Erdogan a besoin d’alliés mais plus encore d’ennemis quand il est en campagne électorale, afin de galvaniser ses électeurs. De ce point de vue, les Pays-Bas, où l’extrême droite a le vent en poupe, est une cible parfaite pour pourfendre l’hypocrisie de l’Europe qui, selon la rhétorique du pouvoir turc, veut donner à tous, notamment à Ankara, des leçons de démocratie mais n’en respecte pas elle-même les règles en interdisant de tels rassemblements.
Guero : Quels sont les risques pour l’Europe de perdre un allié stratégique comme la Turquie ? Et pour la Turquie ?
Les risques sont réels, mais à bien des égards la Turquie n’est déjà aujourd’hui plus considérée comme un allié réellement fiable. C’est vrai au sein de l’OTAN où le rapprochement entre Erdogan et Poutine inquiète, d’autant qu’Ankara évoque l’achat de S400, les missiles antiaériens russes et antimissiles, à la place de leurs équivalents occidentaux.

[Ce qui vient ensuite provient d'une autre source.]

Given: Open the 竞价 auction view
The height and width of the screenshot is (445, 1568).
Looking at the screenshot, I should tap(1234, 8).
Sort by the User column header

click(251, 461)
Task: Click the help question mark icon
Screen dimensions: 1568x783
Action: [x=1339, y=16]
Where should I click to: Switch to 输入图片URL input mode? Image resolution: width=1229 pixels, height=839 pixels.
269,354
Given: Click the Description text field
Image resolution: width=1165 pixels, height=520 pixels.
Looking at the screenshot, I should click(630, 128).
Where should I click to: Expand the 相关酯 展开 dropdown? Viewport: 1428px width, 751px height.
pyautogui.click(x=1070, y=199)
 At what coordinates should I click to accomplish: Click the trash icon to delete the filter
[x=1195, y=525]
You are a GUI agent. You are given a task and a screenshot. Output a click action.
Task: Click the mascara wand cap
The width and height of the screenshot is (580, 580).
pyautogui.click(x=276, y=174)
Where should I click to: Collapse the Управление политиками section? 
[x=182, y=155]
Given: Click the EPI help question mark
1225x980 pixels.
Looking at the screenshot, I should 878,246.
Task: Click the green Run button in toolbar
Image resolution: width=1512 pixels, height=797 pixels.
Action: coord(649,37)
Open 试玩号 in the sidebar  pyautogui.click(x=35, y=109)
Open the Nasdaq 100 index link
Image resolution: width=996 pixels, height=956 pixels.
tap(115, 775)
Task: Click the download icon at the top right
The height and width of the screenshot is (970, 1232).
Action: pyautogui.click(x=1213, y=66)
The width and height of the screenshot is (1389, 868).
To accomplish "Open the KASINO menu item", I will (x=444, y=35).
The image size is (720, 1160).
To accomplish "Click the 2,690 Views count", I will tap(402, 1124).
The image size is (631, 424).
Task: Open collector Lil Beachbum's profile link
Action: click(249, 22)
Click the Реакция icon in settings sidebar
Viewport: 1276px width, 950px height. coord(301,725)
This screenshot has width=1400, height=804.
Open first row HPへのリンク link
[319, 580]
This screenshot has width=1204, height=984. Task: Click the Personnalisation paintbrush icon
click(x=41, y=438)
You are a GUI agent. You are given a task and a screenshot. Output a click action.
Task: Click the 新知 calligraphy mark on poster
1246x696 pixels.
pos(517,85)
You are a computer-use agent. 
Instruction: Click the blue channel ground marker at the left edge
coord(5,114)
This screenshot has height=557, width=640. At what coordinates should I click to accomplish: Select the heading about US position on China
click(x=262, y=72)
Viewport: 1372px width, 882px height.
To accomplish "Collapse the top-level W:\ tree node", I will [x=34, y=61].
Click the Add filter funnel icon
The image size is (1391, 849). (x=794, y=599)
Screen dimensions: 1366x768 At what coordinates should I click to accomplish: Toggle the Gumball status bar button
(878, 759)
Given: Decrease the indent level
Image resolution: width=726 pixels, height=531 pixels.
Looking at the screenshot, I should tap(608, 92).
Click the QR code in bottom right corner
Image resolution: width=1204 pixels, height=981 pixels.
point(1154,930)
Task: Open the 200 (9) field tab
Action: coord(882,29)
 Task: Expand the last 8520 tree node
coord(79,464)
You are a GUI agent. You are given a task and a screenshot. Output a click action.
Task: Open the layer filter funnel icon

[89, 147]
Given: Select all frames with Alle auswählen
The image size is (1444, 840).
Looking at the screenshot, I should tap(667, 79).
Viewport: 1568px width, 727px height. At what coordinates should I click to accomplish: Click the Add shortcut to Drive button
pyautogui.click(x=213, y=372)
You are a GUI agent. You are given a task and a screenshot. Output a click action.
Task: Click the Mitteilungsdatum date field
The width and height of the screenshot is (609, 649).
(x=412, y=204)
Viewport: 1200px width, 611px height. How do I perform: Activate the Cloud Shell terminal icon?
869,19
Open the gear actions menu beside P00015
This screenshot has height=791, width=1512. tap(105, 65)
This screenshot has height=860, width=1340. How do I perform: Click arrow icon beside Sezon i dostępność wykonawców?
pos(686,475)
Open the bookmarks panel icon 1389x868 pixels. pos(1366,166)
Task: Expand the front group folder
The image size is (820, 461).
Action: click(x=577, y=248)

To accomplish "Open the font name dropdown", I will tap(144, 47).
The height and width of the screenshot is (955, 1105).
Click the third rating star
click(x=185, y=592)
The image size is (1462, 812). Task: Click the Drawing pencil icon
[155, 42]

La Turquie fait aussi du chantage à propos de l’accord passé il y a un an pour contenir sur son territoire les migrants fuyant notamment la guerre en Syrie, et à chaque crise Erdogan brandit la menace de les laisser passer à nouveau. Mais en même temps, l’appartenance à l’OTAN est la seule véritable garantie de sécurité pour la Turquie alors que les guerres font rage à ses portes, et l’Union européenne reste le principal partenaire commercial et le principal investisseur direct dans le pays.
Jean-ED : Le processus d’adhésion de la Turquie à l’UE est-il toujours en cours ?
Oui, mais il est dans un coma profond qui risque d’être irréversible si le référendum triomphe. Pour des raisons différentes, aussi bien les Européens que les autorités turques, qui ont besoin de l’Europe, ne sont prêts à prendre la responsabilité de débrancher le malade.